Created 03-24-2022 01:20 AM
From the docs at https://docs.cloudera.com/documentation/enterprise/6/6.3/topics/impala_string_functions.html#string_functions__regexp_extract
"This example shows how a pattern string starting with .*? matches the shortest possible portion of the source string, returning the rightmost set of lowercase letters."
select regexp_extract('AbcdBCdefGHI','.*?([[:lower:]]+)',1);
returns def
Every other Regex impl I've worked with would return bcd
I can't make sense of the docs either - "shortest possible string.. returns the rightmost.." - the shortest possible string in a "search from the left" operation returns the leftmost, not the rightmost
Created 03-24-2022 02:06 AM
@cjard ,
I believe this is a bug. Check this out: https://issues.apache.org/jira/browse/IMPALA-2917
I agree that the documentation needs to be fixed as well.
André
Created 03-24-2022 10:01 AM
I've advised the documentation team of the confusing wording for you. Thank you for letting us know.
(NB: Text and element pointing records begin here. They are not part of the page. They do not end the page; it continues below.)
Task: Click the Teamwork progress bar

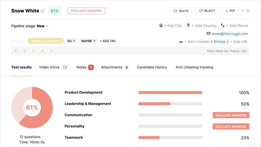Action: click(x=170, y=138)
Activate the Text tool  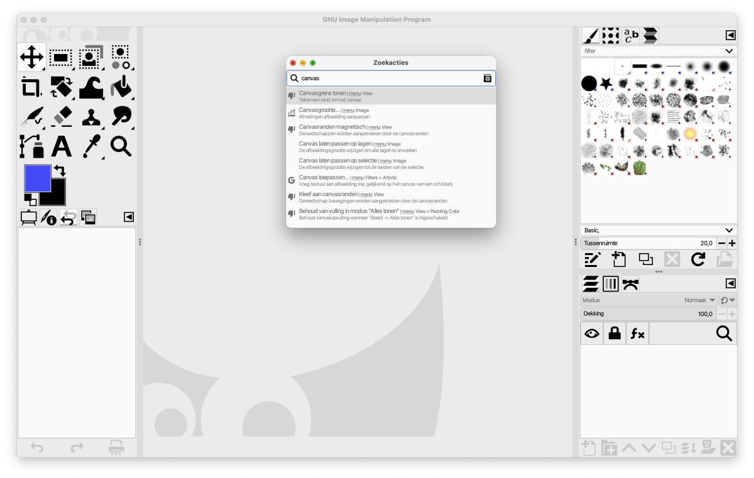point(62,146)
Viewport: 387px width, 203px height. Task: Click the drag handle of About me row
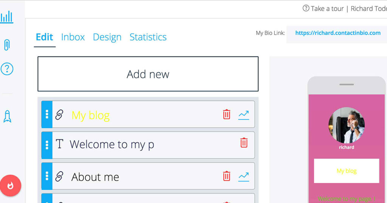pos(47,176)
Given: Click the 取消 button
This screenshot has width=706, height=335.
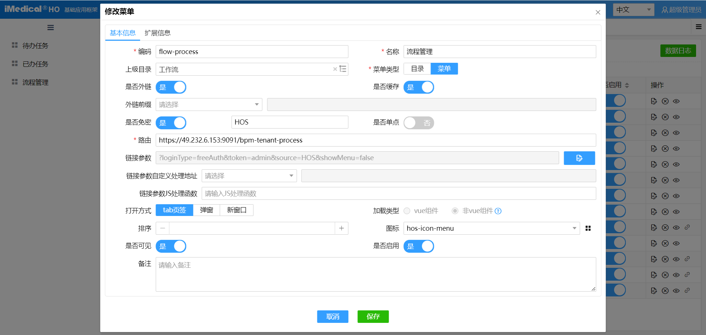Looking at the screenshot, I should click(x=332, y=317).
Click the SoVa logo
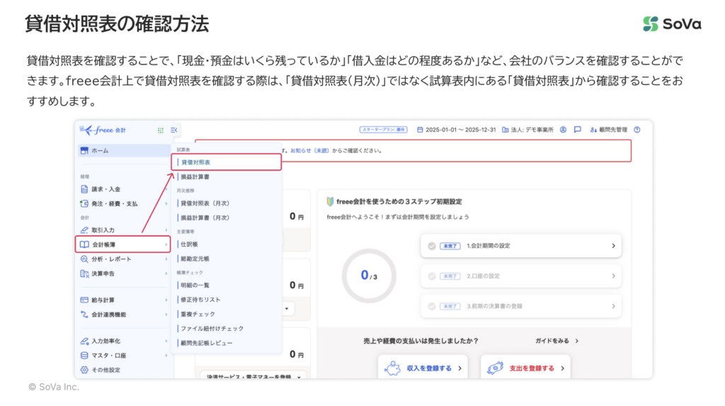The image size is (725, 406). [x=672, y=24]
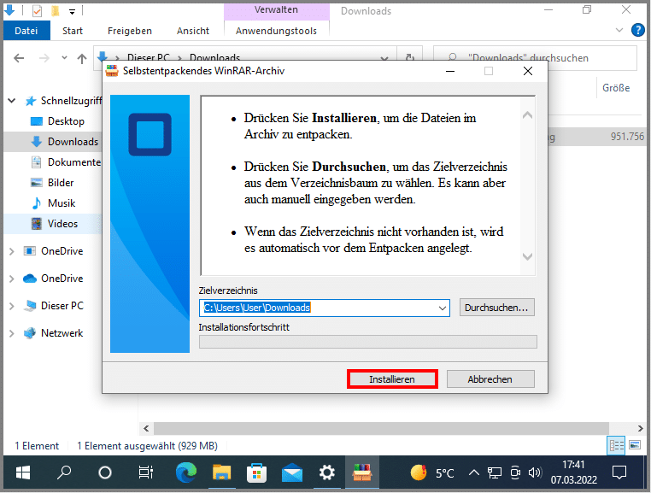Expand the Netzwerk tree node
The image size is (651, 493).
coord(12,333)
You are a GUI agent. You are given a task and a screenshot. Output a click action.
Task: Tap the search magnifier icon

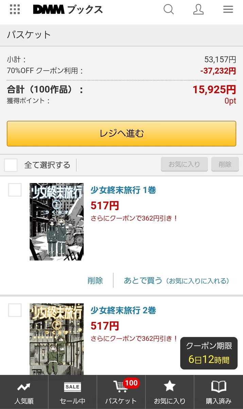click(169, 9)
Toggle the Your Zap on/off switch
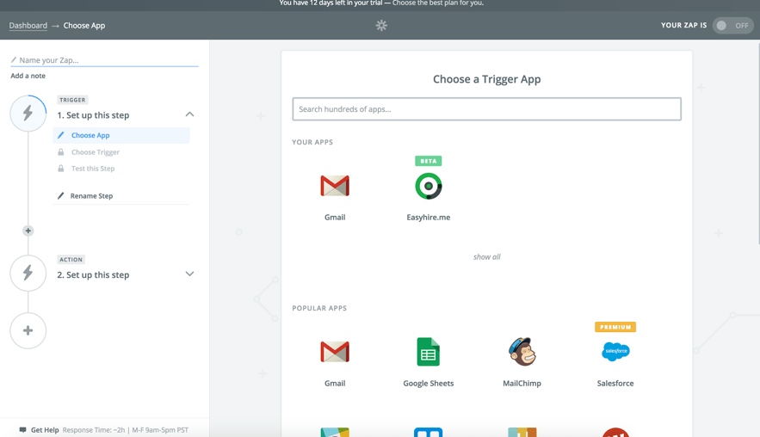760x437 pixels. [x=732, y=26]
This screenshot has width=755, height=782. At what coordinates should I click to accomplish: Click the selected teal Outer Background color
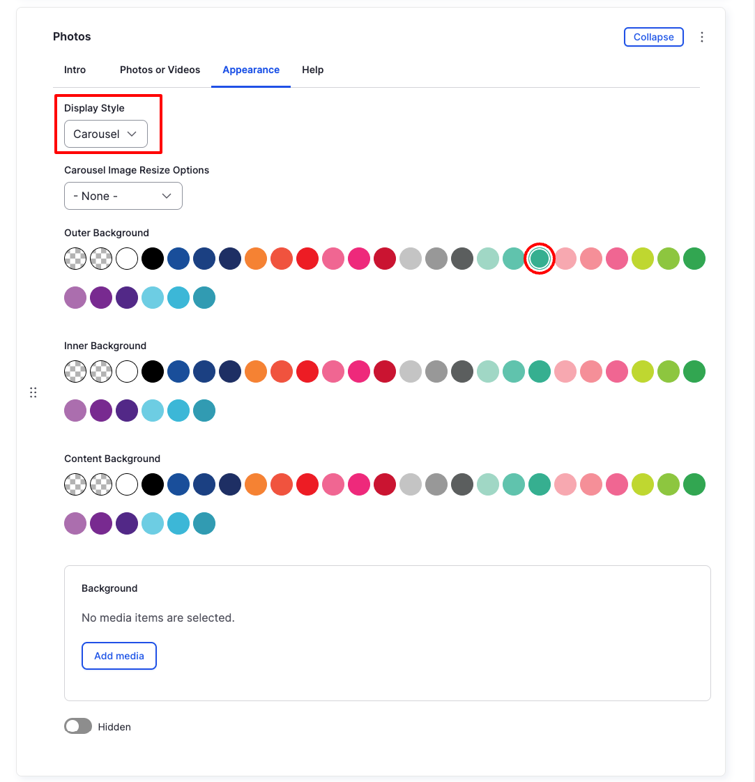tap(540, 259)
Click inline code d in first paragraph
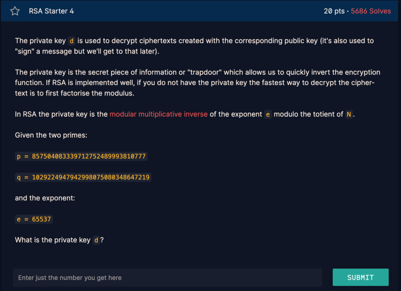Screen dimensions: 401x291 (72, 41)
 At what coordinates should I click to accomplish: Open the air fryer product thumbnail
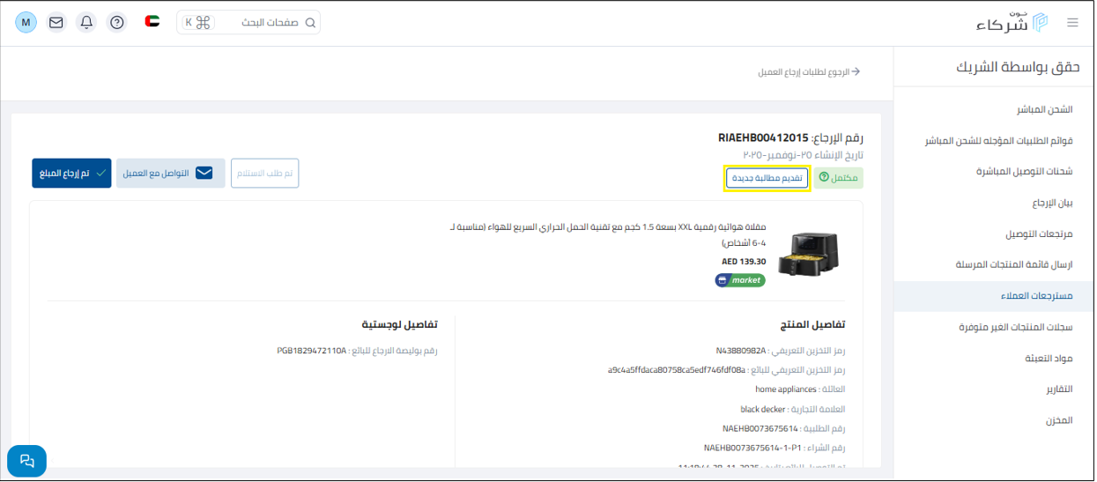[x=808, y=254]
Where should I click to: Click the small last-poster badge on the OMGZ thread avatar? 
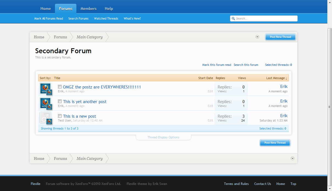coord(49,92)
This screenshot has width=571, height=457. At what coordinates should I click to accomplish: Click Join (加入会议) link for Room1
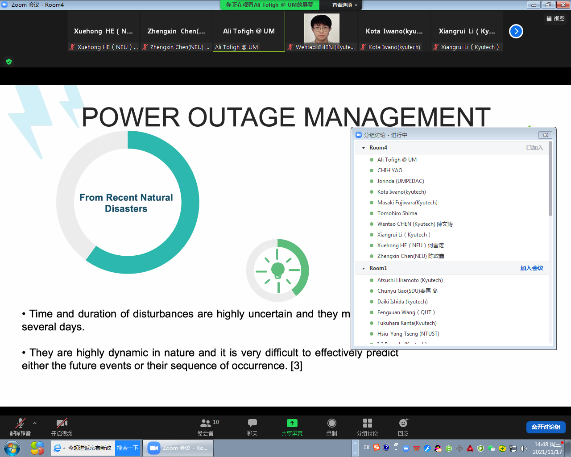531,268
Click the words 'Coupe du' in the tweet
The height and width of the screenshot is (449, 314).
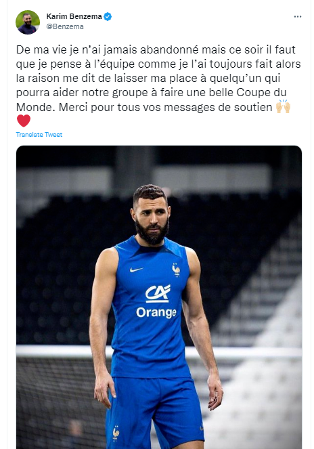pyautogui.click(x=261, y=93)
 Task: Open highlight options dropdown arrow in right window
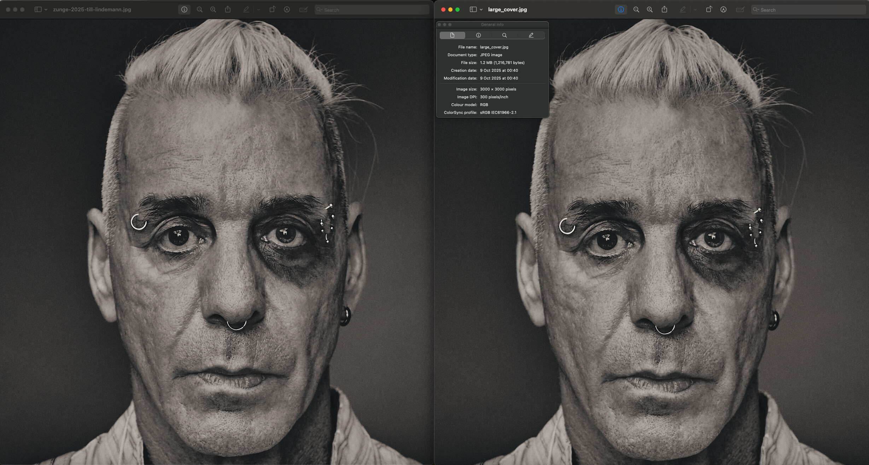pos(695,10)
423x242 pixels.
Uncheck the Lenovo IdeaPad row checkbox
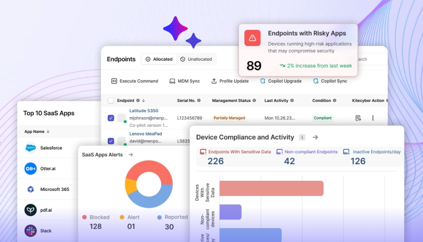(111, 141)
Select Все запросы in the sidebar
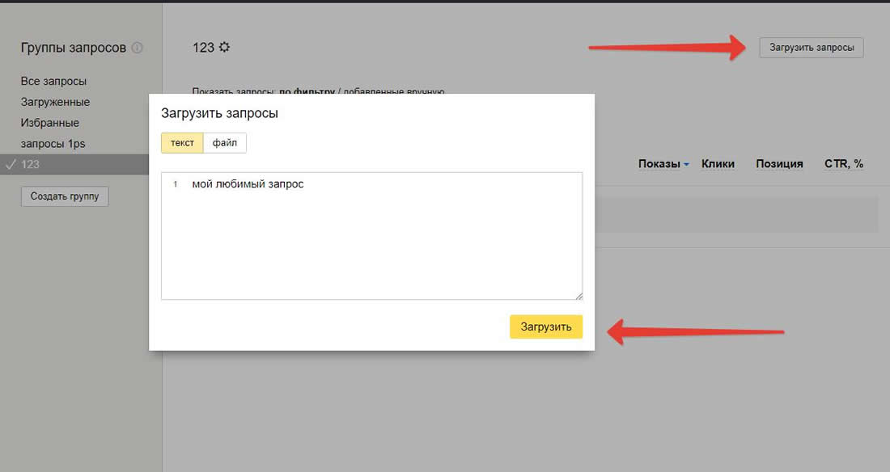 (53, 81)
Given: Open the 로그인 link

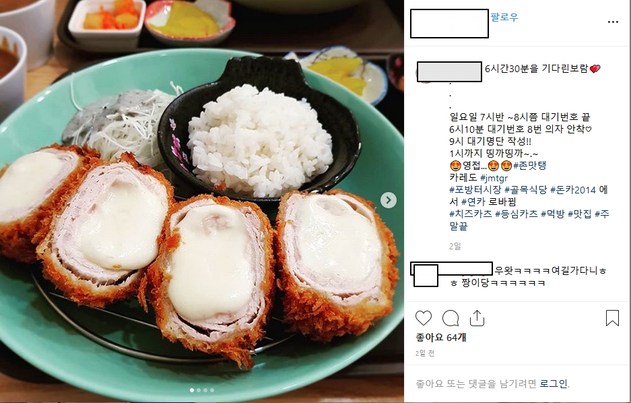Looking at the screenshot, I should (554, 383).
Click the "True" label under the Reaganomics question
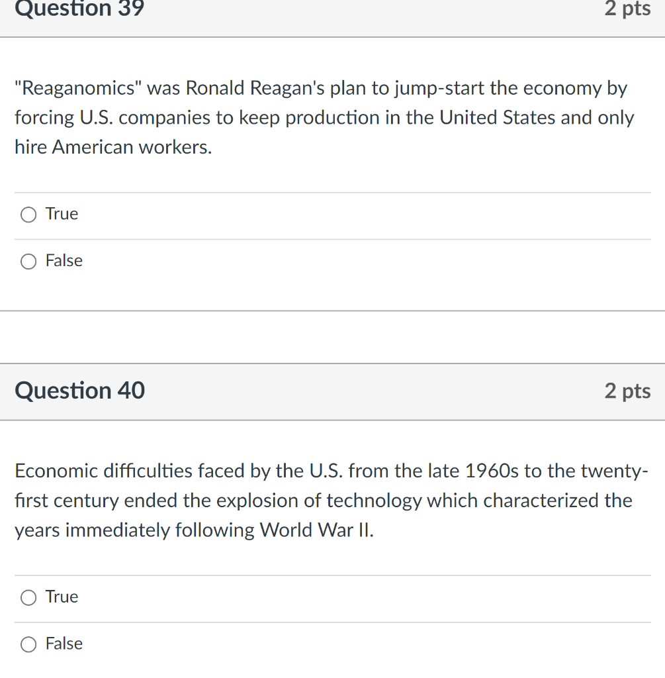 62,214
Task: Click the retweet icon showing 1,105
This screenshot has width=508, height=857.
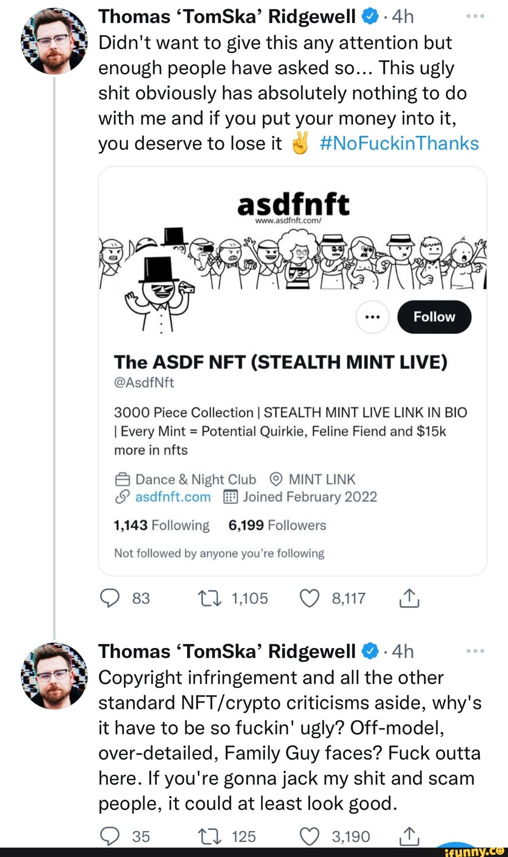Action: [210, 598]
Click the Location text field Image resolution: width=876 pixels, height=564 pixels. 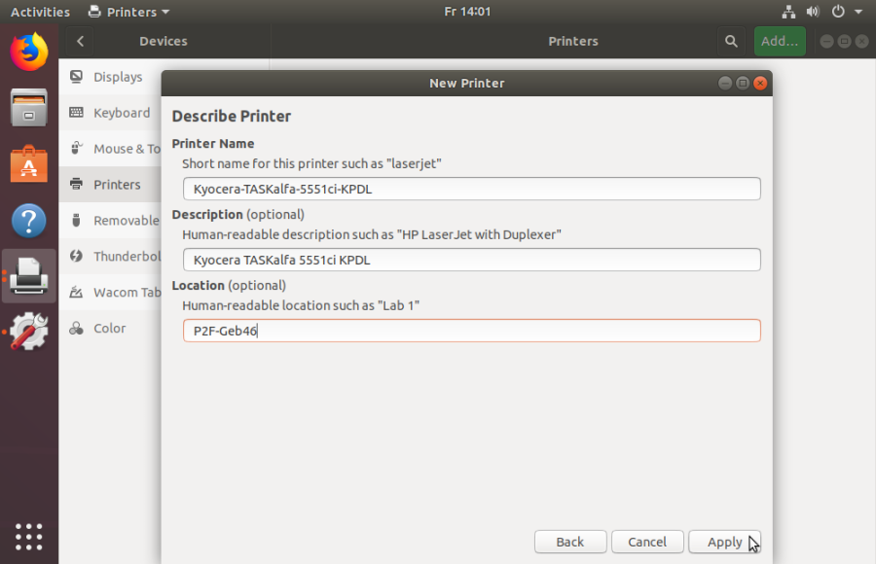[471, 331]
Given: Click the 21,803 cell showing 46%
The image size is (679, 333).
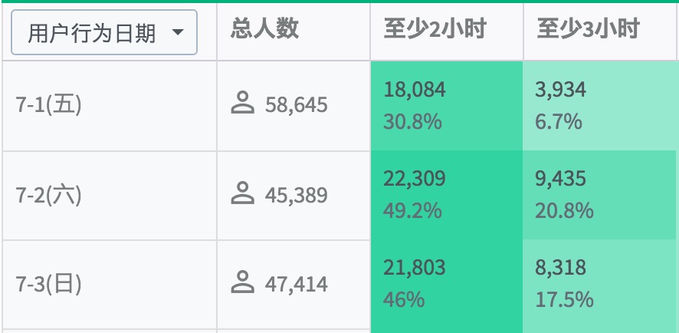Looking at the screenshot, I should point(446,285).
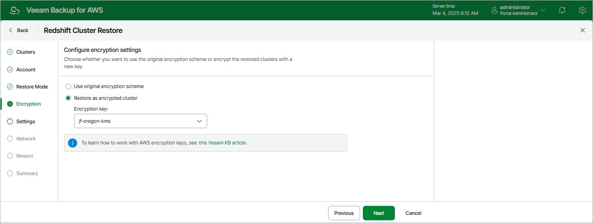Click the administrator user avatar icon
This screenshot has height=223, width=593.
[x=494, y=10]
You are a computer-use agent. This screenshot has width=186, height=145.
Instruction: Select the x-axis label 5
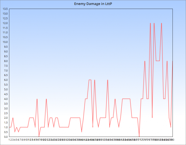coord(17,140)
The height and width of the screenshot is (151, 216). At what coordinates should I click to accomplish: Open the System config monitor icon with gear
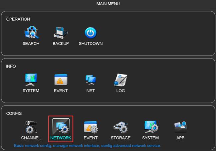coord(150,127)
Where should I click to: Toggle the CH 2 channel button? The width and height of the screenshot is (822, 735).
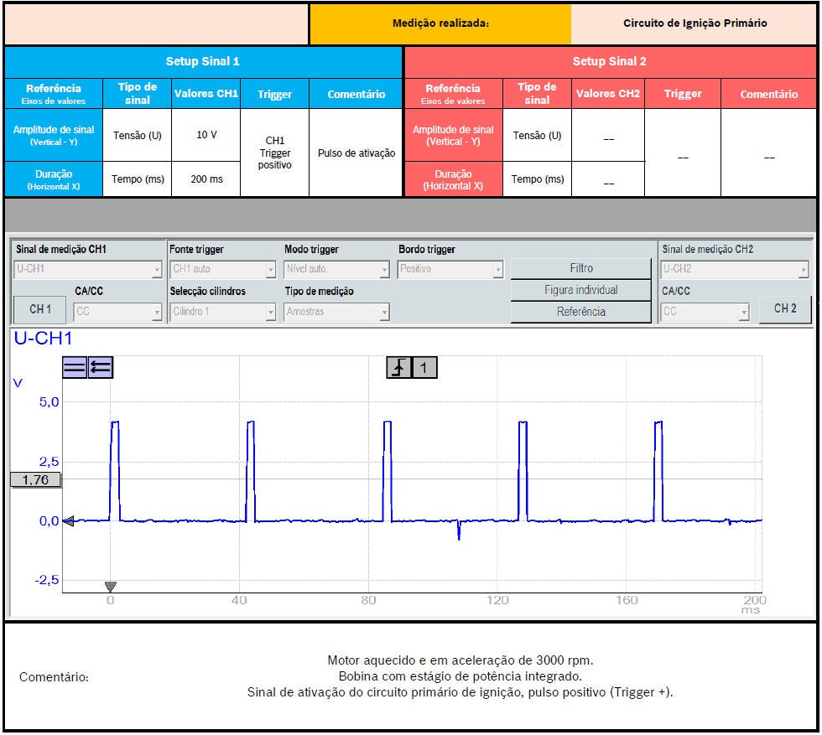(785, 309)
Created on 03-24-2022 11:32 AM - edited 03-24-2022 11:33 AM
Thanks all!
I'm curious - does it mean that the documentation will be heavily rewritten to detail how .*? implementation is atypical, or will the bug be fixed so the documentation can be tweaked to be correct?
Created 03-24-2022 11:34 AM
That will be up to the documentation team. I alerted them to your concerns so they can look into it.
Created 03-24-2022 11:35 AM
Fingers crossed it can push the reported bug up the review list a bit then! 🙂 Thanks for the excellent help and attention..